ADE: Adaptive Dictionary Embeddings — Scaling Multi-Anchor Representations to Large Language Models
In the realm of natural language processing (NLP), word embeddings play a pivotal role in enabling machines to understand human language. Traditional methods typically represent each word with a single vector, a practice that can create representational bottlenecks, particularly for polysemous words—words that carry multiple meanings. This limitation significantly curtails the semantic expressiveness of language models. Recent advancements have introduced multi-anchor representations, which offer a more nuanced approach by representing words as combinations of multiple vectors. However, these methods have largely been constrained to small-scale models, primarily due to computational inefficiencies and challenges in integration with contemporary transformer architectures.
In response to these challenges, researchers have unveiled a groundbreaking framework called Adaptive Dictionary Embeddings (ADE). This innovative approach successfully scales multi-anchor word representations to accommodate large language models, thereby enhancing their capabilities. ADE is built on three core contributions:
- Vocabulary Projection (VP): This component transforms the traditionally costly two-stage anchor lookup process into a single, efficient matrix operation. This transformation significantly reduces computational overhead and enhances the model’s efficiency.
- Grouped Positional Encoding (GPE): ADE introduces a novel positional encoding scheme where multiple anchors representing the same word can share positional information. This design choice preserves semantic coherence while simultaneously allowing for variations at the anchor level, thereby enriching the linguistic representation.

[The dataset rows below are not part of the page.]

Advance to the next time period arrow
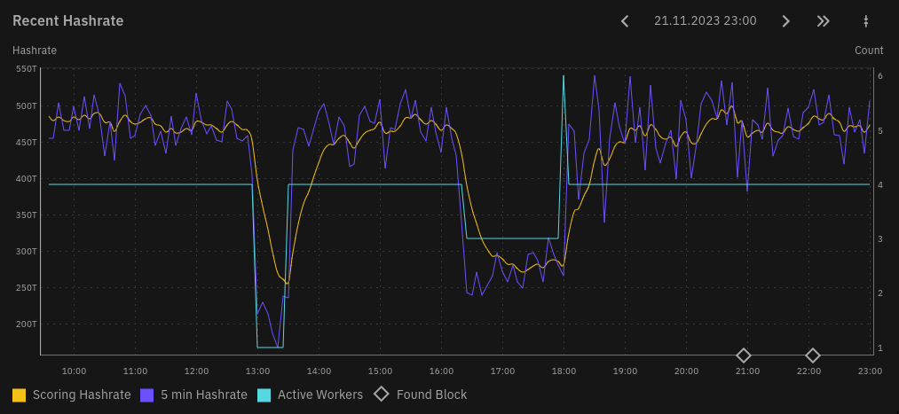Image resolution: width=899 pixels, height=414 pixels. [x=785, y=21]
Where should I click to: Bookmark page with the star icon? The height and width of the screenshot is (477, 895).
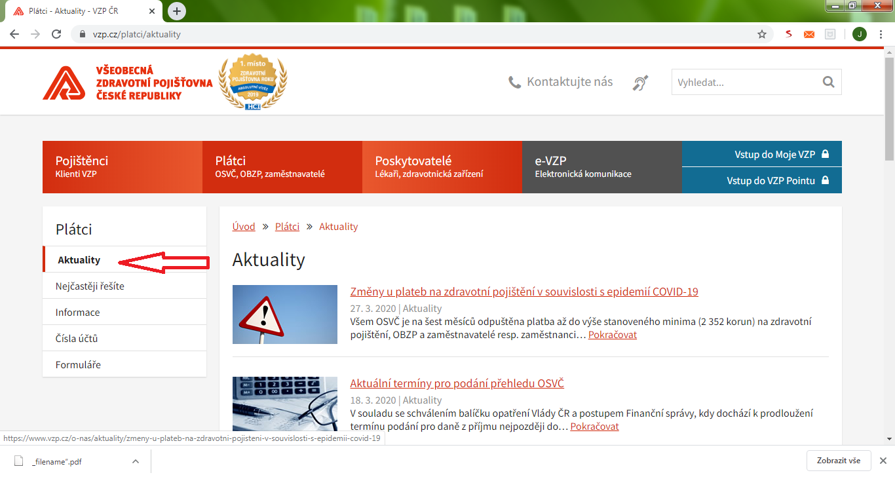(762, 34)
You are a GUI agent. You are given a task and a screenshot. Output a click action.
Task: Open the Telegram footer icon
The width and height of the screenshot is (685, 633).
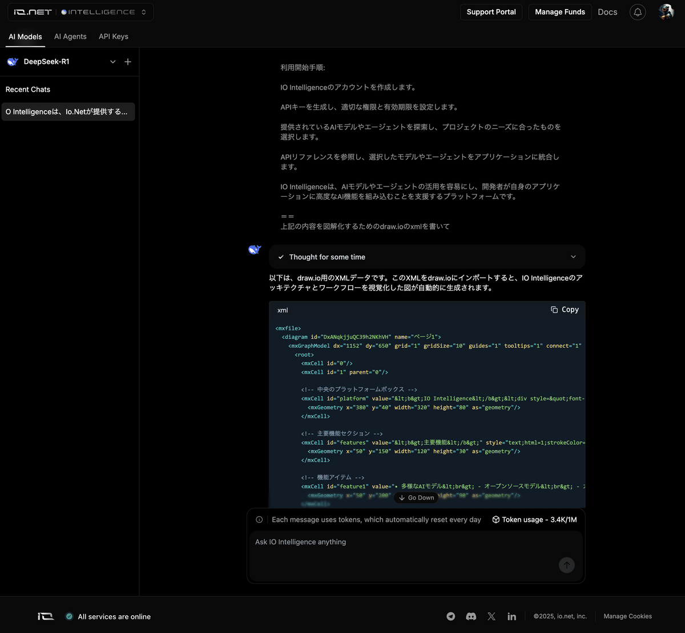[x=450, y=616]
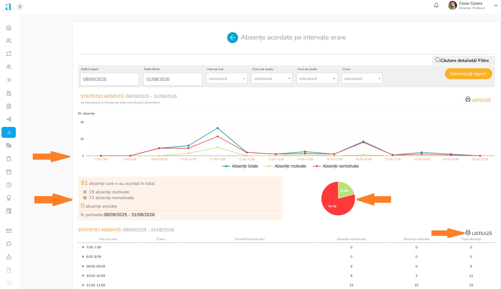Open the Interval orar dropdown
The image size is (501, 289).
[x=227, y=79]
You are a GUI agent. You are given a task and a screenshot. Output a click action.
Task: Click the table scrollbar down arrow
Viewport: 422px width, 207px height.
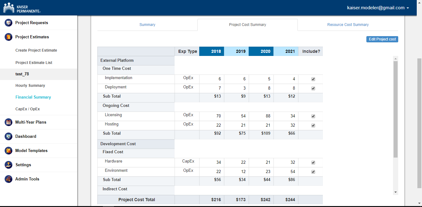tap(395, 192)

- Context-aware Anchor Reweighting: By leveraging self-attention mechanisms, this feature enables the model to dynamically adjust anchor contributions based on the sequence context. This adaptability ensures that the model can effectively prioritize word meanings that are most relevant to the surrounding text.
These components are seamlessly integrated into a new architecture known as the Segment-Aware Transformer (SAT). The SAT facilitates context-aware reweighting of anchor contributions during inference, enhancing the model’s performance and interpretability. The efficacy of ADE has been rigorously evaluated on established text classification benchmarks, specifically AG News and DBpedia-14.
The results of these evaluations are compelling. ADE demonstrates a remarkable reduction in trainable parameters—98.7% fewer than the widely used DeBERTa-v3-base model—while still outperforming it on the DBpedia-14 benchmark with an accuracy of 98.06% compared to DeBERTa’s 97.80%. Moreover, in the AG News classification task, ADE approaches DeBERTa’s performance, achieving an accuracy of 90.64% compared to DeBERTa’s 94.50%. These findings underscore ADE’s potential as a parameter-efficient alternative to conventional single-vector embeddings in modern transformer architectures.
The introduction of Adaptive Dictionary Embeddings marks a significant advancement in the quest for more expressive and efficient word representation techniques. By resolving the limitations of traditional embeddings and demonstrating effective scaling to large language models, ADE paves the way for future research and applications in the field of natural language processing.